Lines before the one containing "You are a computer-use agent. The" are left out; return that line and all lines after it, exactly, through the end of the records below.
*** INFORMATION GIVEN ***
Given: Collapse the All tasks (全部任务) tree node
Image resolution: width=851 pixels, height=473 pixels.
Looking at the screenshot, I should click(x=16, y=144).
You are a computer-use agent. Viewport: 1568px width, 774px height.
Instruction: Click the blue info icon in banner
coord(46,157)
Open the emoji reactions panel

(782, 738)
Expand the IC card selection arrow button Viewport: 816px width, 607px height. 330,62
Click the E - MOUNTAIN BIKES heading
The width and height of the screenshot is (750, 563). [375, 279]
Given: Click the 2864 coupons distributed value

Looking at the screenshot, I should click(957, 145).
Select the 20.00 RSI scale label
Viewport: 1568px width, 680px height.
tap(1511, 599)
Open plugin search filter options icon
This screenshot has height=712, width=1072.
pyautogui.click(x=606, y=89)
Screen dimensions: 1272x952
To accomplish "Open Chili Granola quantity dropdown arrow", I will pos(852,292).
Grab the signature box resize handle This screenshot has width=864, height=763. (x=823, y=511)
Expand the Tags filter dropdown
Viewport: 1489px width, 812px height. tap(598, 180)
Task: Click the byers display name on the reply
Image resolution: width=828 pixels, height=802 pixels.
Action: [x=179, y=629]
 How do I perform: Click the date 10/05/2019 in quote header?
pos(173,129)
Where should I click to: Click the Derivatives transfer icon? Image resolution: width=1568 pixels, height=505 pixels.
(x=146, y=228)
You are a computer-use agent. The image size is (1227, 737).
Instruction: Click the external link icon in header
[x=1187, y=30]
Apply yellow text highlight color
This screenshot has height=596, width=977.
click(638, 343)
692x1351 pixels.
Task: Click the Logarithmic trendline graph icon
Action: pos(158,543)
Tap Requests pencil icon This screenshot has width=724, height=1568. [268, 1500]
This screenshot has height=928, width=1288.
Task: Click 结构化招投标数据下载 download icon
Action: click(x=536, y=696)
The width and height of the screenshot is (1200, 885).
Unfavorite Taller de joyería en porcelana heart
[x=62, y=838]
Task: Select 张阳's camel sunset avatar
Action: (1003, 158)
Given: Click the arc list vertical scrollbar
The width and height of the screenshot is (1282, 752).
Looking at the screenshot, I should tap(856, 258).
*** End of INFORMATION GIVEN ***
▸ **SOLUTION TO THE EXERCISE**:
You are a computer-use agent. The image size is (1227, 737).
Instruction: Click the external link icon in header
[x=1187, y=30]
Apply yellow text highlight color
This screenshot has height=596, width=977.
click(638, 343)
692x1351 pixels.
Task: Click the Logarithmic trendline graph icon
Action: pos(158,543)
Tap Requests pencil icon This screenshot has width=724, height=1568. [268, 1500]
This screenshot has height=928, width=1288.
Task: Click 结构化招投标数据下载 download icon
Action: click(x=536, y=696)
The width and height of the screenshot is (1200, 885).
Unfavorite Taller de joyería en porcelana heart
[x=62, y=838]
Task: Select 张阳's camel sunset avatar
Action: (1003, 158)
Given: Click the arc list vertical scrollbar
The width and height of the screenshot is (1282, 752).
Looking at the screenshot, I should tap(856, 258).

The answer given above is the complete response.